If you know me at all, you'd know that I'm kind of an emotional person. Heck, my little (age 25) brother still gives me grief about the time that he saw me cry at the Cheerios commercial that was popular at Christmastime several years back.
I'm sure you know the one.
The baby's sitting in the highchair and there are cheerios scattered all over the tray. The grandmother (I can only assume) talks about several cheerios as though they are family members living in various areas of the country.
But then she scoots two pieces of cereal together and says "But we'll always be together for Christmas".

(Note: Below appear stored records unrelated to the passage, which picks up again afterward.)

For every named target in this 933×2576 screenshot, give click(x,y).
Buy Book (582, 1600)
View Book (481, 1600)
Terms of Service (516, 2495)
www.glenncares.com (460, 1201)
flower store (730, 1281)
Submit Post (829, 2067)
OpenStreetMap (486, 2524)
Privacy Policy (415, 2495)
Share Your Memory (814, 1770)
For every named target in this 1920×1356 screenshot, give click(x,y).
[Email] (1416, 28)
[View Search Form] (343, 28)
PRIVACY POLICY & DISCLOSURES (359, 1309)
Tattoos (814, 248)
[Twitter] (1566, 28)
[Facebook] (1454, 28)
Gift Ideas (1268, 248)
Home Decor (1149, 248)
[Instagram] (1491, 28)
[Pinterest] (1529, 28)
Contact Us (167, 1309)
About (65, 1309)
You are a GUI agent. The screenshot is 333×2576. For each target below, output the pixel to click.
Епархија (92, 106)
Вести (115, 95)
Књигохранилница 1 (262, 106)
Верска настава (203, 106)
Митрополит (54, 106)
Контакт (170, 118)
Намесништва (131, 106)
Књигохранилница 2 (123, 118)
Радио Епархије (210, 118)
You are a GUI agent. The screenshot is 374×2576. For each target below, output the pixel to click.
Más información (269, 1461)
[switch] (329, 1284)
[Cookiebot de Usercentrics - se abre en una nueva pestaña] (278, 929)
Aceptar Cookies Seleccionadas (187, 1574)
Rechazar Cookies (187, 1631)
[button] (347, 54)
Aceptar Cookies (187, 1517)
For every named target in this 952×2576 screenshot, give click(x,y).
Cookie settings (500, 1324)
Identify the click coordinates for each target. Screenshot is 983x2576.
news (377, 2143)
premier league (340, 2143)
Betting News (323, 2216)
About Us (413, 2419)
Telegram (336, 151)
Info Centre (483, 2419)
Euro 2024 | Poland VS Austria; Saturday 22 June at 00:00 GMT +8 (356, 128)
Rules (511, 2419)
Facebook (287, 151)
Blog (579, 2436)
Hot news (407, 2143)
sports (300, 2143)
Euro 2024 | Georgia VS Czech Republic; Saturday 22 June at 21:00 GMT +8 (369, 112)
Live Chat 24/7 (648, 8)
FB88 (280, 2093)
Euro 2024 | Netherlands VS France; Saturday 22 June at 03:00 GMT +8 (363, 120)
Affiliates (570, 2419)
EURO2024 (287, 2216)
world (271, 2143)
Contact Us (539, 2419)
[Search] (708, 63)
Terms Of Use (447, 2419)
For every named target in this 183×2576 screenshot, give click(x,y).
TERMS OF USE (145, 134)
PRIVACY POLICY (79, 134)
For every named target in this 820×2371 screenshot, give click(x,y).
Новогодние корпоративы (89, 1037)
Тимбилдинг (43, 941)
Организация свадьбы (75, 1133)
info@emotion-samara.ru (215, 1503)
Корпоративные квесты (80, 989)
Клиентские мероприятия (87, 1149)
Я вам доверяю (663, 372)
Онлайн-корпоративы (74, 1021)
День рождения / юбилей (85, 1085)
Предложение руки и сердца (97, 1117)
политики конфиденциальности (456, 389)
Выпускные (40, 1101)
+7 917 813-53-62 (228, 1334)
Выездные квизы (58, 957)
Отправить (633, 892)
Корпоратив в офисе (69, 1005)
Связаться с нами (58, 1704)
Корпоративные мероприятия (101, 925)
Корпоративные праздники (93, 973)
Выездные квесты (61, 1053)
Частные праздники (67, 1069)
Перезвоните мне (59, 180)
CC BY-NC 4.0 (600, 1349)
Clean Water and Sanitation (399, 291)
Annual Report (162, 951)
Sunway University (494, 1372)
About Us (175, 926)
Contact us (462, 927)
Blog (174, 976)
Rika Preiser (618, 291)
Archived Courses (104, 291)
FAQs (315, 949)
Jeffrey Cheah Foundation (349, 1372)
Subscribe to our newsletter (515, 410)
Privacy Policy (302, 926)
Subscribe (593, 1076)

Excuse me while I hunt down a Kleenex.
I live 400 miles plus a few from my family. They're on one side of Lake Michigan and I'm on the other. While I know that this is pittance of a distance to some families,(my mother-in-law, God love her, always reminds me that I could have an ocean separating me and my family...helpful, isn't she?) it is difficult for me at times.
And silly things remind me of when I was a kid.
Take last night, for example. We had hot dogs for dinner. While I am normally just a "plain yellow mustard, no ketchup, please!" kind of girl, I happen to have sweet pickle relish in the house at the moment. I made a potato salad a couple weeks back and I needed relish for that.
My dad always, always, always put mustard and relish on his hotdogs and his burgers when I was growing up. And on the burger, he always makes a continuous circle with the mustard from the outside of the burger to the center and then closes the bottle and dabs the remaining bit on the bun top.
But last night while I was putting mustard and relish on my hotdog, I started to think about Dad. And how much I love him and he loves me and how much I miss him when I don't get a chance to see him often.
When I do get to see him in two weeks and three days, I can't wait to hug him.